Heres a story of a young girl who watched Ninja Turtles or maybe even a few nature shows highlighting how cool turtles are. Let’s call this little girl Emma. Now Emma’s completely in love with all kinds of turtles. Turtles were the theme at her 5th birthday party. The little girl said that the only thing she wanted was a pet turtle like the turtles she saw on TV. One year later, for the sixth birthday, Emma’s mom decides to go ahead and buy her a young Red Eared Slider turtle (one of the most common purchased) that came with a little plastic tank, food, vitamins and a turtle hut made of a coconut shell. She figured it would be an easy pet for her daughter, and a good way to teach her responsibility. Worst case, if Emma didn’t take care of it, mom could take over the simple care of a matchbox-sized pet for 2-3 years. 
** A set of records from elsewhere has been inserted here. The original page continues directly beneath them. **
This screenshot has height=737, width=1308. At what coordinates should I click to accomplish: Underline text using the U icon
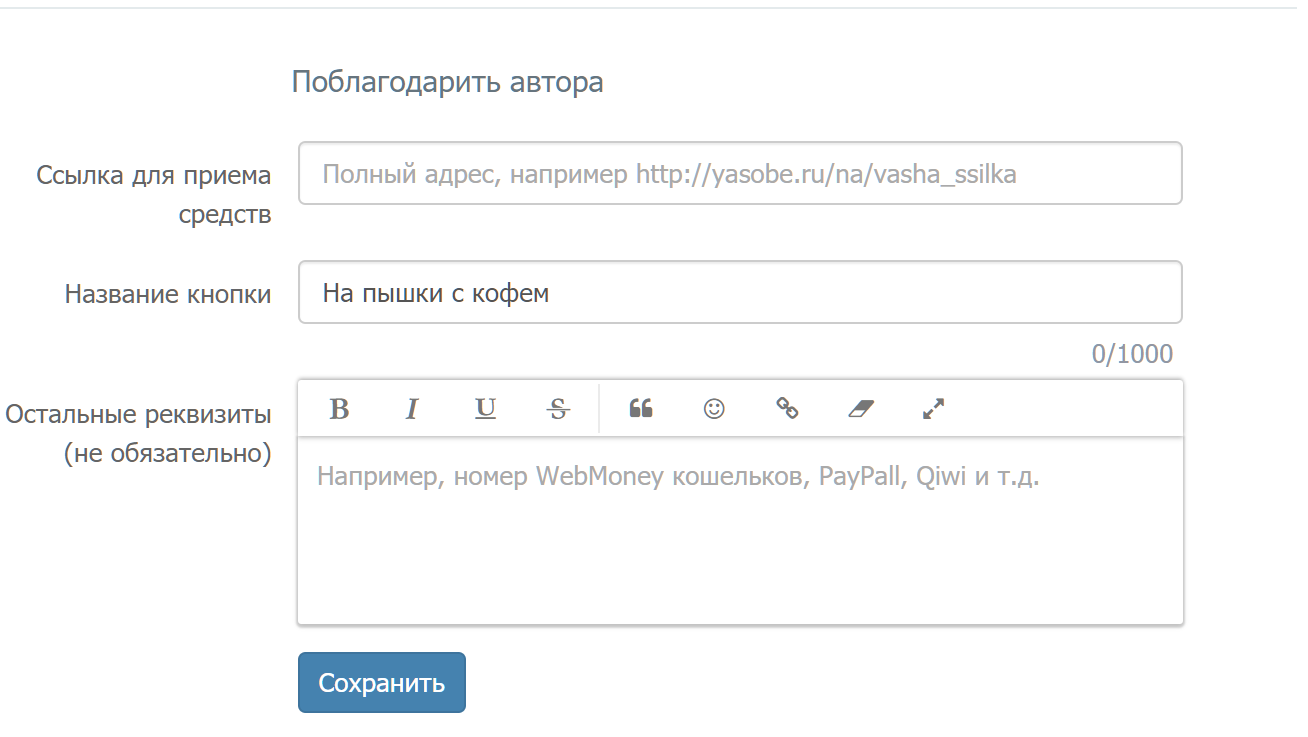point(485,409)
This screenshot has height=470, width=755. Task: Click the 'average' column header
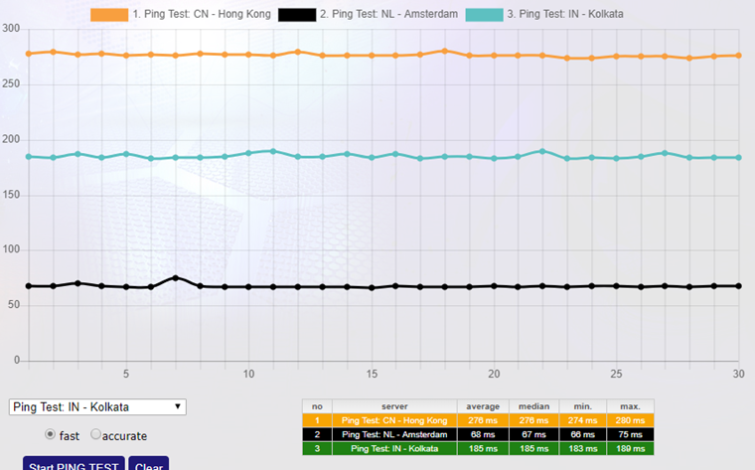coord(482,407)
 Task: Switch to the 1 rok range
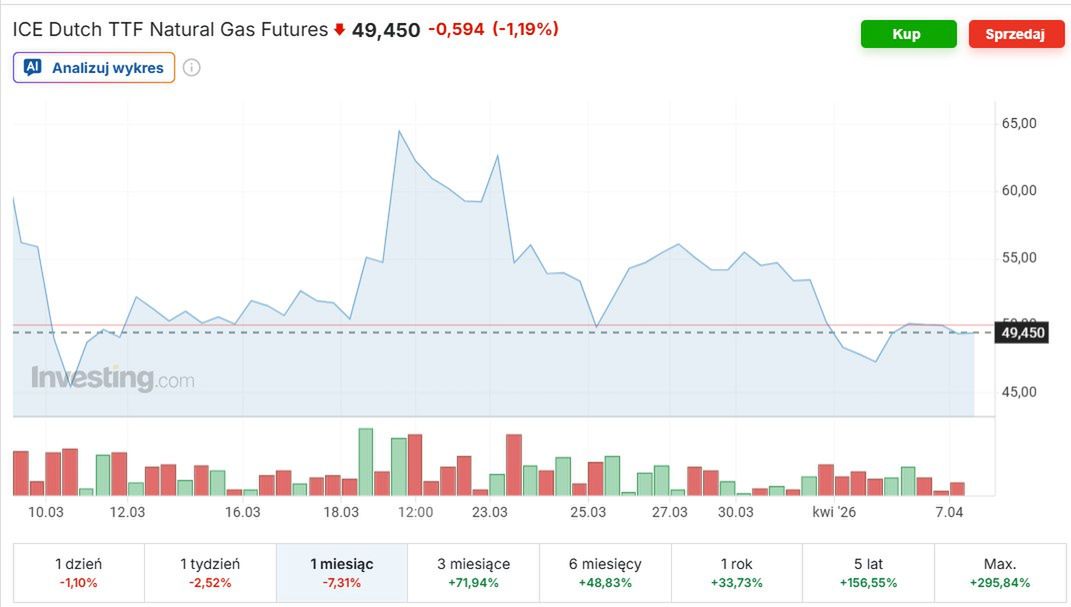tap(736, 572)
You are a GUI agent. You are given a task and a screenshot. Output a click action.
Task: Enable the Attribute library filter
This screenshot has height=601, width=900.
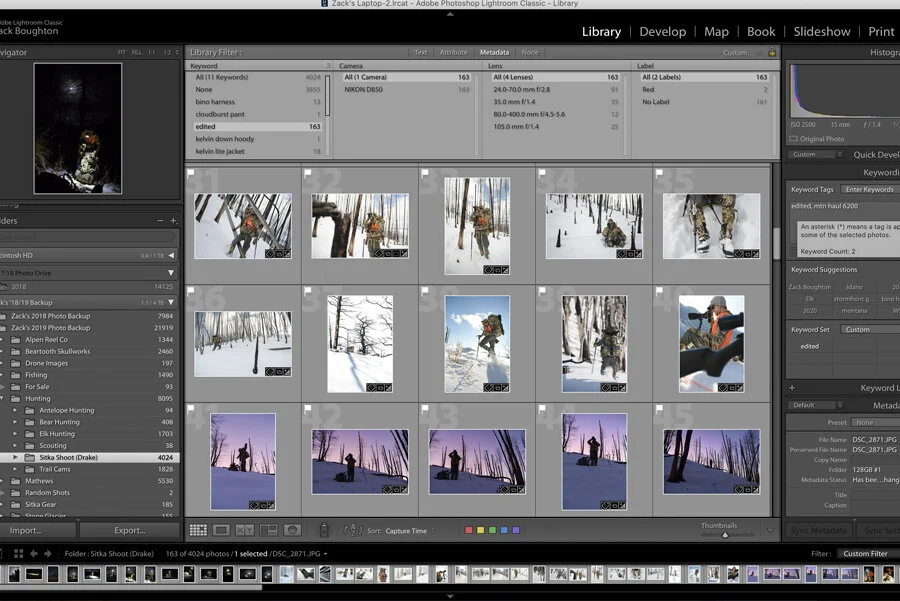click(x=453, y=52)
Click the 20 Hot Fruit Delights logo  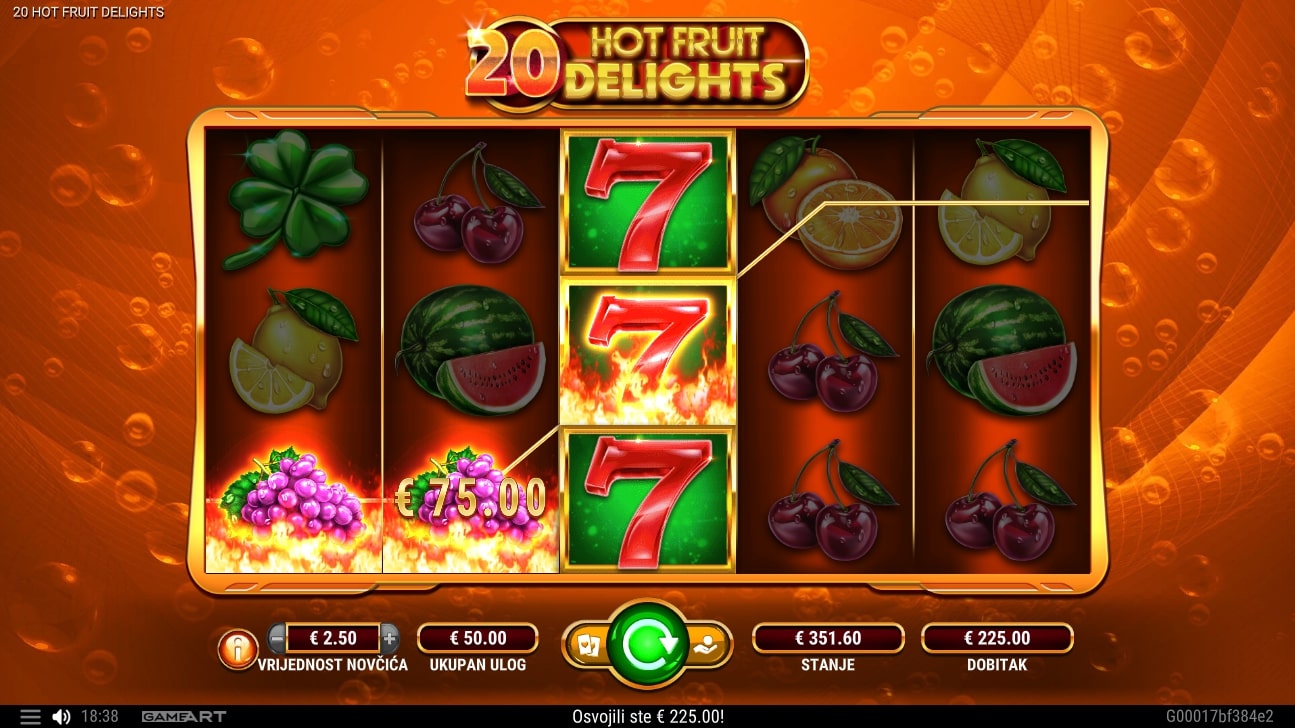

Today the “little girl” Emma is 21 years old and spends her time running around with college friends, lives in a dorm that doesn’t allow pets and has very little interest in turtles anyway.  The turtle is now full grown at 10 inches long, is 15 years old and requires special UV lighting, heat and a minimum 100 gallon tank which was upgraded over time.  Emmas mom, who bought the turtle 15 years ago was told by the pet store employee that the turtle wouldn’t get any bigger and wouldn’t live beyond 3 years.

Not every employee is incompetent, but it’s up to you to do your own research. it’s doubtful this employee even knew the breed of the turtle.

  • Some species of terrapins only grow to about 4"
  • Other species of turtles will grow beyond 12"

Luckily Emma’s mom is a responsible person and realizes that theres no way this turtle can be released to the wild, and will need lifelong care. The turtle is healthy and she takes really good care of It and plans to do so for many more years because she now knows a turlte can easily live to 30 years. 

Are You Prepared To Do Your Research?

There are too many case where the parent isn’t equipped with the knowledge or simply lacks the ambition to care for such a complex animal.  

Besides all the difficulties of caring for a pet turtle, it can have great reward, so long as you are aware of the work required. There are other factors that come into play when deciding to keep a turtle as a pet. The common turtles sold as pets include red-eared-sliders, box turtles, painted turtles, wood turtles and map titles.  Unlike many other pets, none of these turtle species are naturally domestic. These turtles are born in the wild and live their lives out in the wild unless they’ve been removed and sold or they have been bred.

Every species has different requirements. You should do some research on the specific breed is the best match for you.

Be aware who you purchase your pet turtle from. Some pet stores or markets might have unethical practices and sell you a turtle that may even be sick and tell you that it was rescued, or along the lines. Baby turtles travel on their own from birth and do not need to be removed or “rescued” from their natural habitat. It is illegal to sell baby terrapins under 4" unless its for educational purposes. If they have a serious illness or injury they should only be rehabilitated in an organization that takes care of reptiles full-time. These places can offer a natural habitat and potentially release any rescued turtle back into its normal habitat.  If that can’t be done, these turtles are used to educate others about wild turtles.

This isn’t meant to make you change your mind on owning a pet turtle. This is simply meant to help you think, rather than impulse buy, and become aware that being a turtle owner is like being the owner of any other pet.

No one would keep a dog locked in a closet, It’s not fair to keep a turtle unhappy in a tiny tank or malnourished because it requires more than you expected or could offer.

If you lack the knowledge you need it may just end up costing you money and this can become very expensive. (E.g. wrong food or constantly changing enclosure size).

A few tips to get started and help save some money.

  1. Build your own enclosure or buy pre-owned aquarium/tank
  2. Build your own platform. (Certain adult species will need a bigger one than the suppliers offer anyways)
  3. Buy from breeders to prevent removing one from its natural habitat 
  4. Educate yourself to avoid expensive costs in the future
  5. Even after educating yourself, don't assume you know everything.